BEGIN

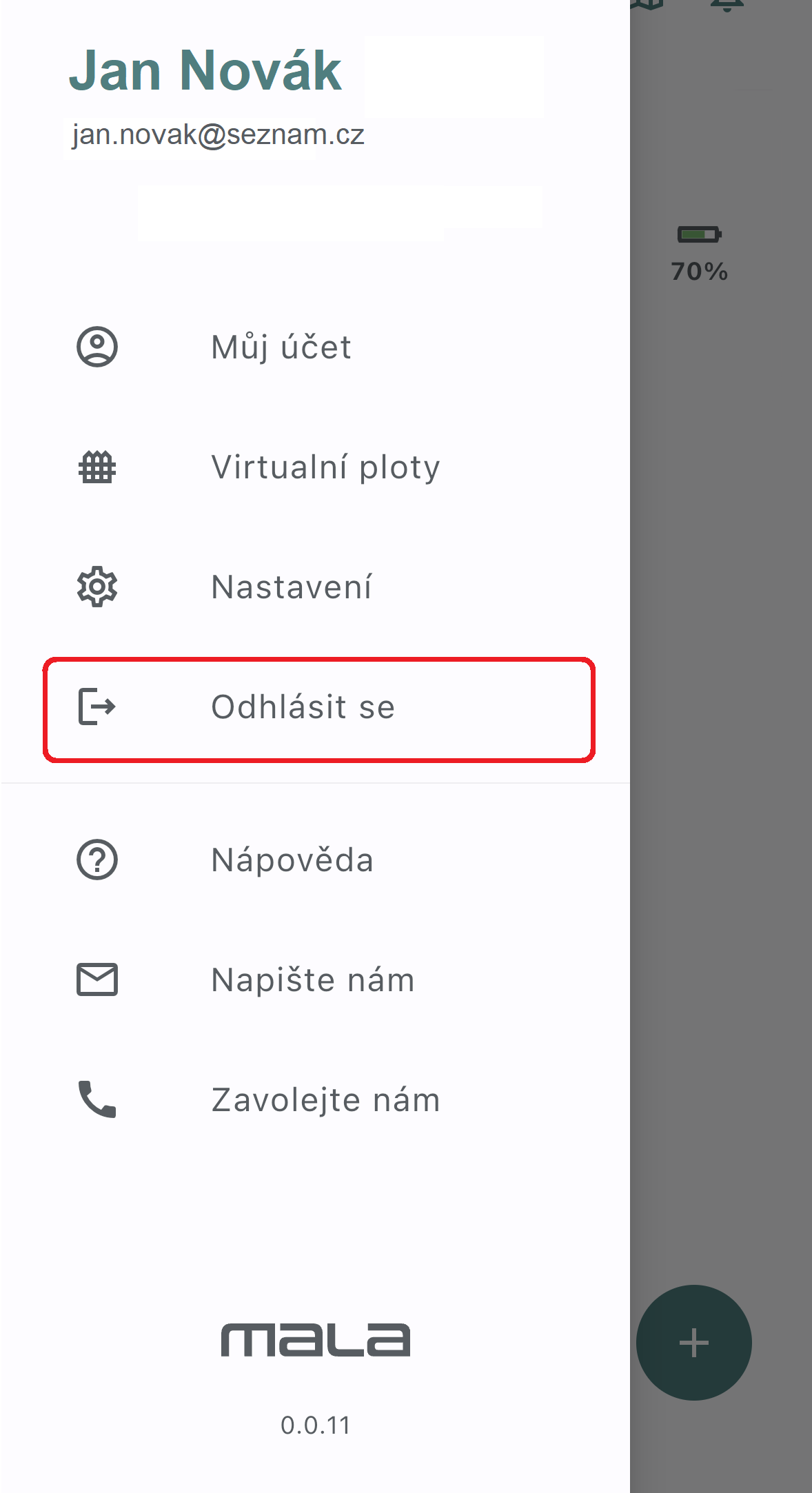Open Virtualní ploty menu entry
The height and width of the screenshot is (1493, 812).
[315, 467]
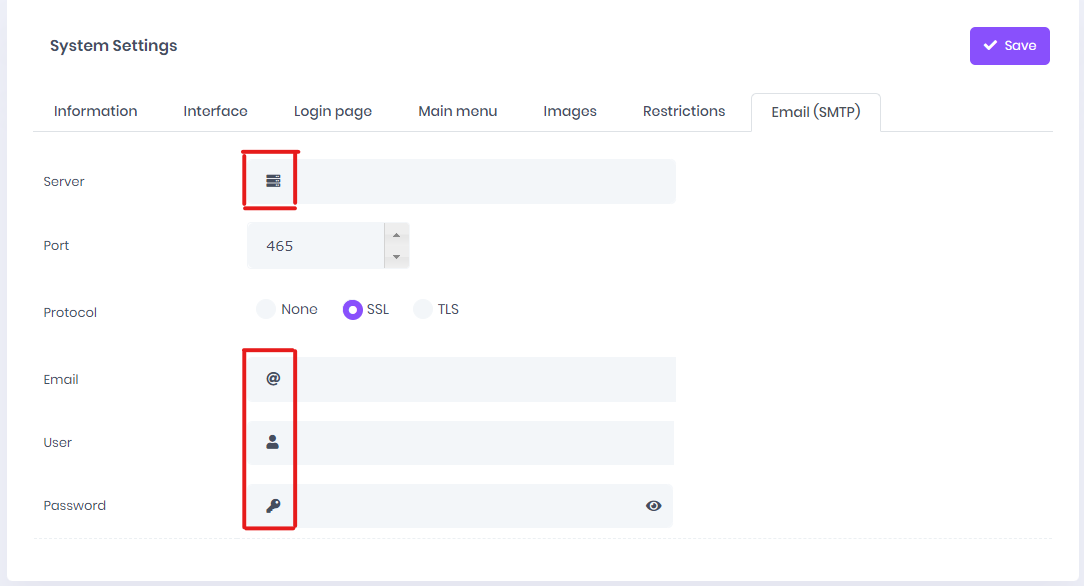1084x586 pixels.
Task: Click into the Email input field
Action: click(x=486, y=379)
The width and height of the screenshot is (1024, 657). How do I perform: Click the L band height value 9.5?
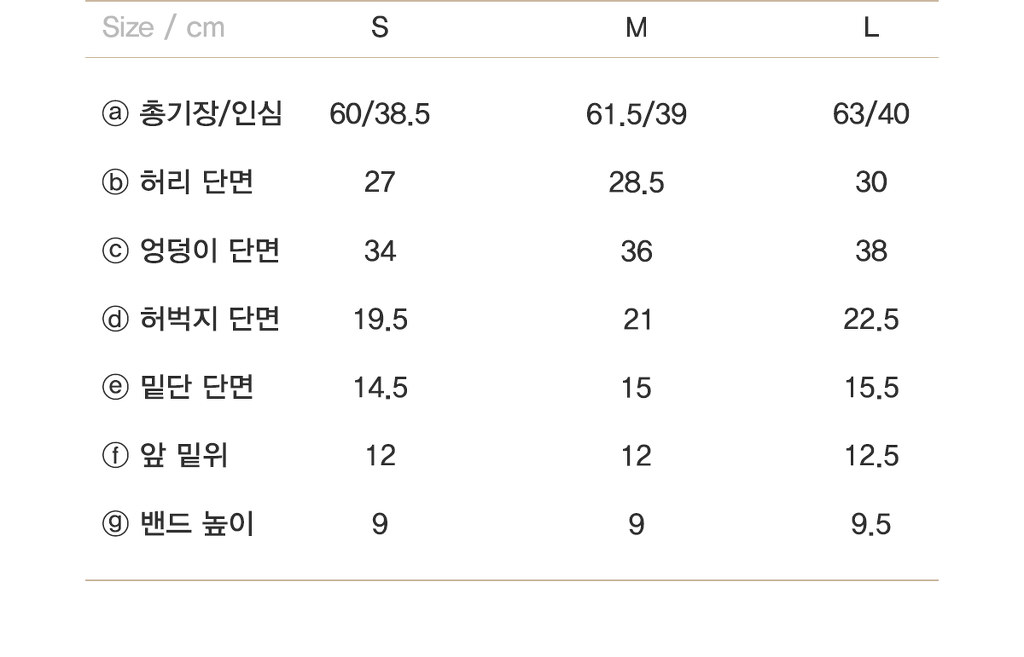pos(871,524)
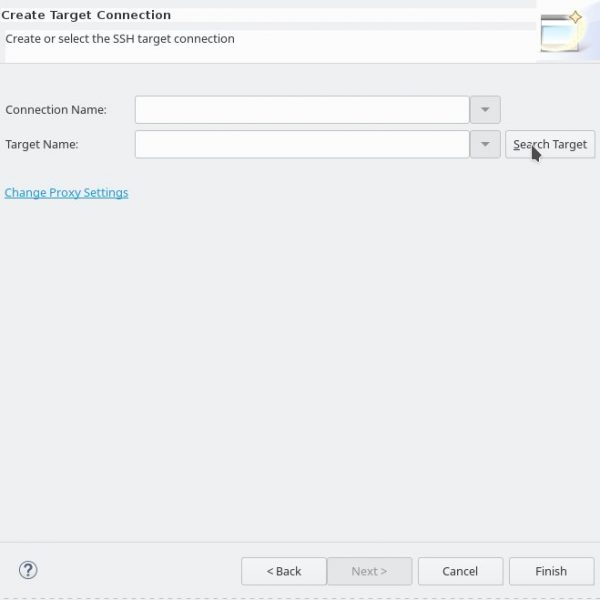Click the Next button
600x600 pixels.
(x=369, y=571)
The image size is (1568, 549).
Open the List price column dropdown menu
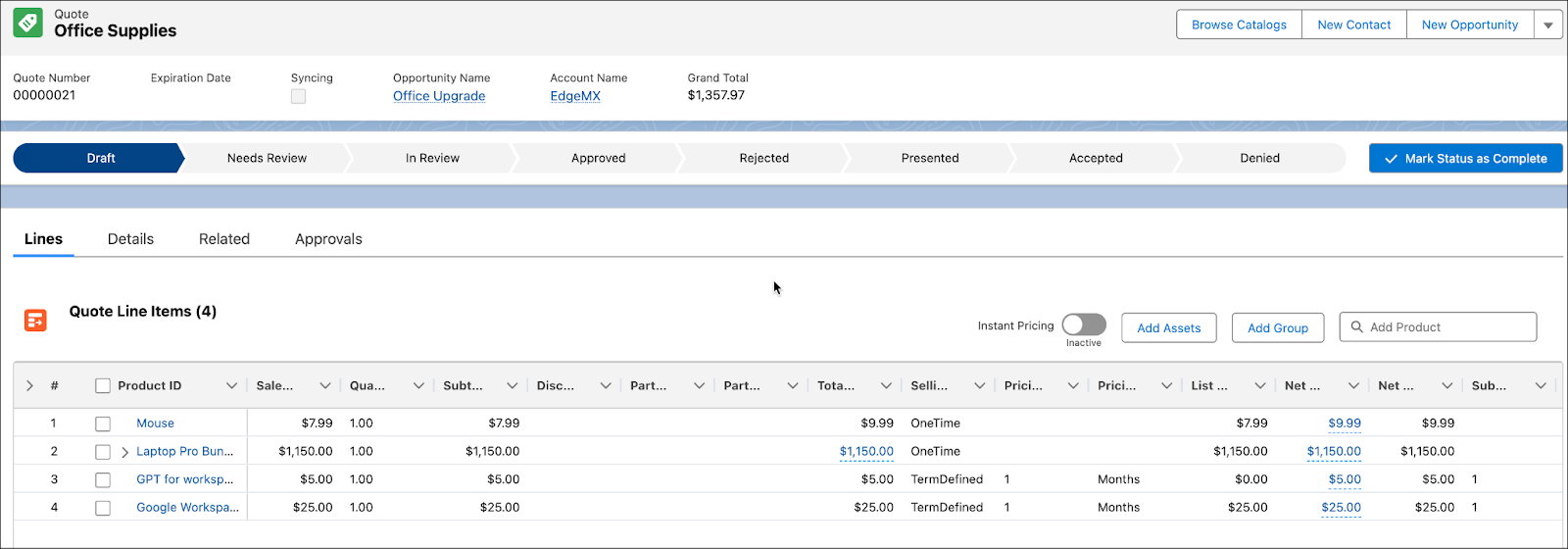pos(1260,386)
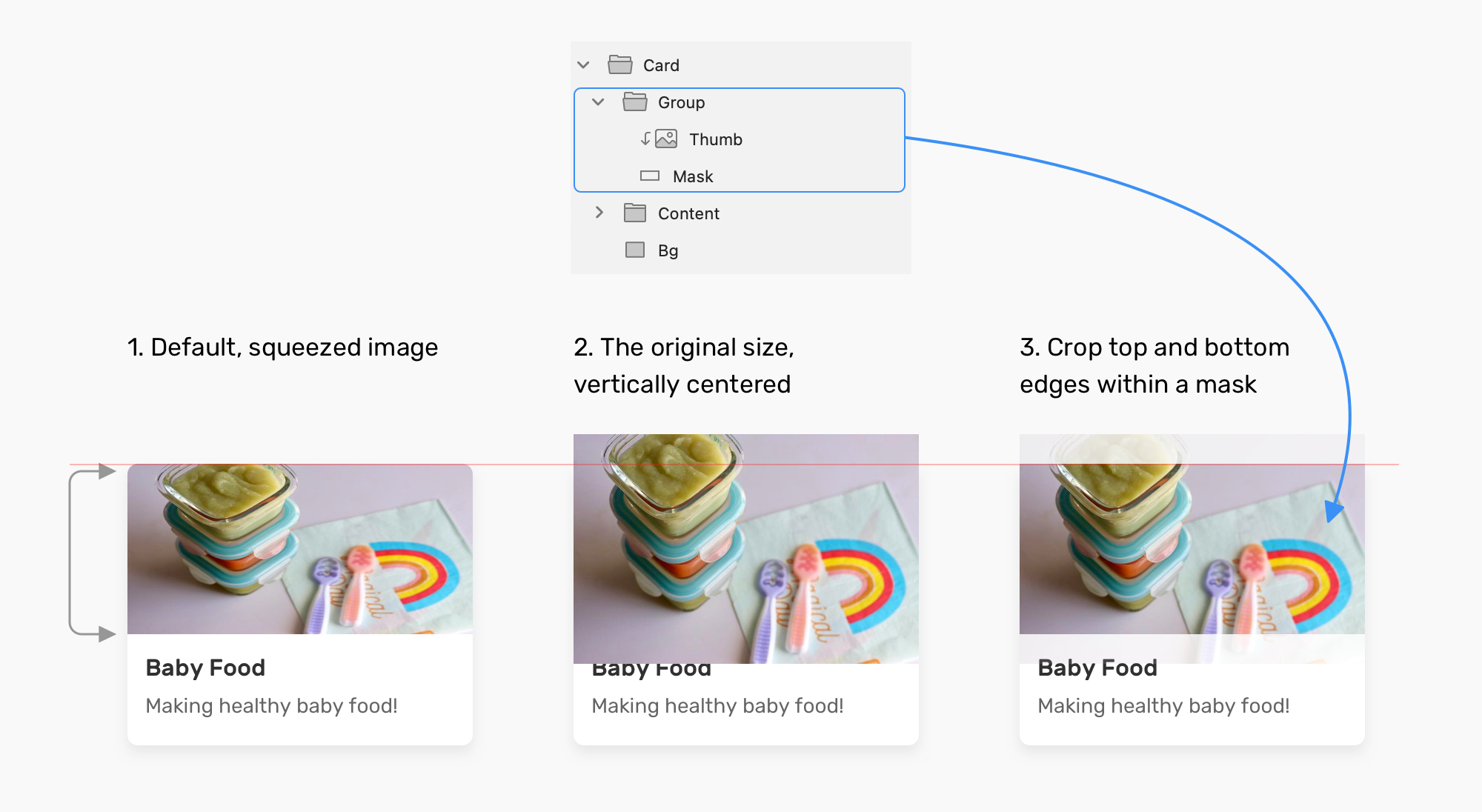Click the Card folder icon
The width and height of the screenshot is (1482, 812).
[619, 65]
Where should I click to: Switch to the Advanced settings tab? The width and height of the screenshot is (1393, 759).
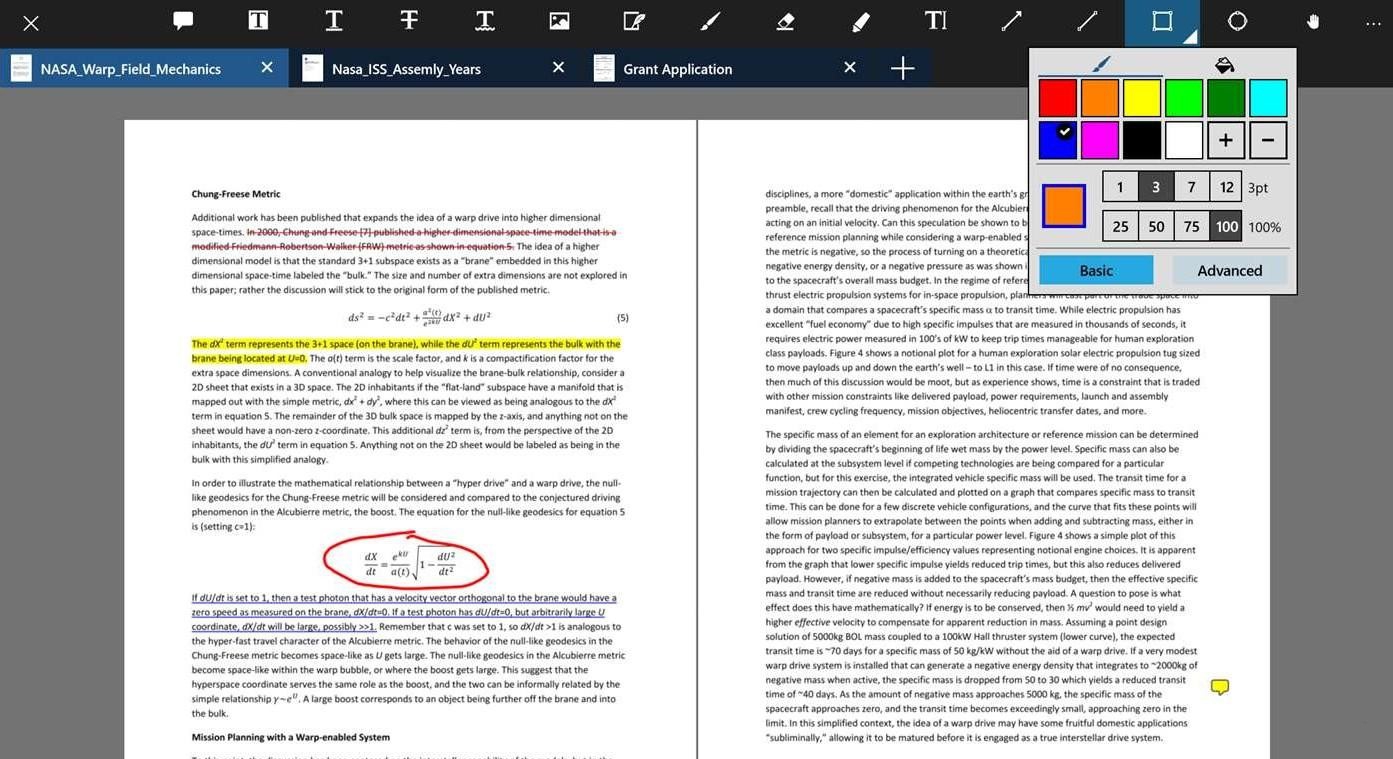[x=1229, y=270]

END

[Exercise aim] Your reply should hold only the lines running from the one with "The width and height of the screenshot is (1024, 657)." to the end of the data above, set down exactly, pictures omitted.

[Exercise result]
The width and height of the screenshot is (1024, 657). How do I perform: Click the L band height value 9.5?
pos(871,524)
Click the Next button
600x600 pixels.
(x=369, y=571)
The image size is (1568, 549).
Open the List price column dropdown menu
pos(1260,386)
Click the Card folder icon
The width and height of the screenshot is (1482, 812).
[619, 65]
Where should I click to: Switch to the Advanced settings tab? The width and height of the screenshot is (1393, 759).
[x=1229, y=270]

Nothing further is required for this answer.